If you're wondering about how to set things up to push changes from dev to live, I'd be happy to give a few pointers on that too.

I think the biggest challenge I'm facing is how to manage the different dev and live sites settings while trying to have both running off the same code from the same git repo. Any pointers for pushing from dev to live while both a slightly different environments would be hugely appreciated!

So far I have considered creating a different virtualenv for the dev and live. Also I have considered conditional importing of settings.py. At some point I imagine that dev and live will probably be running off different DB backends, I imagine for performance related reasons that when the DB gets bigger then something like mysql will be preferable over sqlite3.

Also I'm wanting to have dev be visible only to me (or at the very least serve a different robots.txt to block search engines indexing it), is using something like a .htaccess the right way to do this?

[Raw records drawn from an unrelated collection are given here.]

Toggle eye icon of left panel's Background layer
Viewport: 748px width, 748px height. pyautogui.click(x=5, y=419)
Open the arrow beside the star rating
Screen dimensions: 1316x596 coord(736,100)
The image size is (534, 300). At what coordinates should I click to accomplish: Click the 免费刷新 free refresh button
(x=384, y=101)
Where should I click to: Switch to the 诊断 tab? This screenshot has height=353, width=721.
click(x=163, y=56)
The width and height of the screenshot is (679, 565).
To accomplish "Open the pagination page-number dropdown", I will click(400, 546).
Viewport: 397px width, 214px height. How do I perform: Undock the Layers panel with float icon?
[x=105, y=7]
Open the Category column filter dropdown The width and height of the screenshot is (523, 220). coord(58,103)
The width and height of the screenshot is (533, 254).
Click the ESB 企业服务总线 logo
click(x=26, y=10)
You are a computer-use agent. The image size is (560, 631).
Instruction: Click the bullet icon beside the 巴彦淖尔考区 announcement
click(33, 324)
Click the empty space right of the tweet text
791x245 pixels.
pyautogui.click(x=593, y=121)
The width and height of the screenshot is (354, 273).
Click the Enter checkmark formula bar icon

The best technique we've been able to find is to put the stuff that differs into the settings, like you say. You put the stuff that's common to all environments into settings.py, and then add a line saying

from local_settings import *

...at the end. Then, you create separate files called (say) live_settings.py and dev_settings.py, which contain the per-environment settings, and then in your dev checkout you have a file called local_settings.py that just does this:

from dev_settings import *

...and then another local_settings.py in the live environment that has

from live_settings import *

You add the local_settings.py file to .gitignore so that you don't accidentally deploy dev settings to live, and it should all work fine.

Re: making dev visible only to you -- unfortunately I can't think of a good way to do that. But you can have different robots.txt files if you make that URL a Django view whose contents are dependent on the settings.

Thanks for the suggestion, I'm going to implement that now!

Another trick I have been using, Keeping "dev" site physically separate from "live" so I can have a release procedure between the two.

First, with regards to plugins or public libraries: The "dev" site uses "local source" versions of all the external (public) packages or libraries I use that need to be modified or extended for the project. I actually forked them to my own repo. Having the repos checked out to run as source means they get their own folder in my home folder, instead of "site-packages". And Python "runs" it from my home folder so any changes are detected and included. This allows me to change and test the changes in the "full site" in safety. I use Django's user access control to keep it private.

The "live" site uses standard installs from the head revision of the libraries I forked. So, back on dev I only check in changes after they are cleared for live use. But the live server won't use those changes until I update (re-install) these libraries.

For data security, while my dev and live db schemas are identical (I use South), I made a "safe" fixture of data for the dev server that does not contain only fake data. As testing progresses I occasionally update that fixture with exports of additional fake data added to the system for testing. It takes a surprising large amount of work to generate useful fake data - very tempting to just copy "real" stuff. But no, that would be a huge security and ethical no-no.

The actual project code is managed with Subversion (part of a TRAC project). There are clever CMS features I have not figured out yet. I just check-in the "dev" and "live" servers to different branches. Then use Beyond Compare to review changes between the two trees. Most files are identical. Settings.py, and dashboard.py have to be different. I could just copy all the other files over, but I like to check what changes were made to avoid copying over any "experimental" or "not working yet" changes. Plus since we are an Agile shop, I need to note which stories are affected/resolved by each change. Not to mention requirements coverage reports.....

That sounds like an excellent workflow! South, in particular, is an excellent tool, and any Django devs are reading this who aren't using it already should really take a look.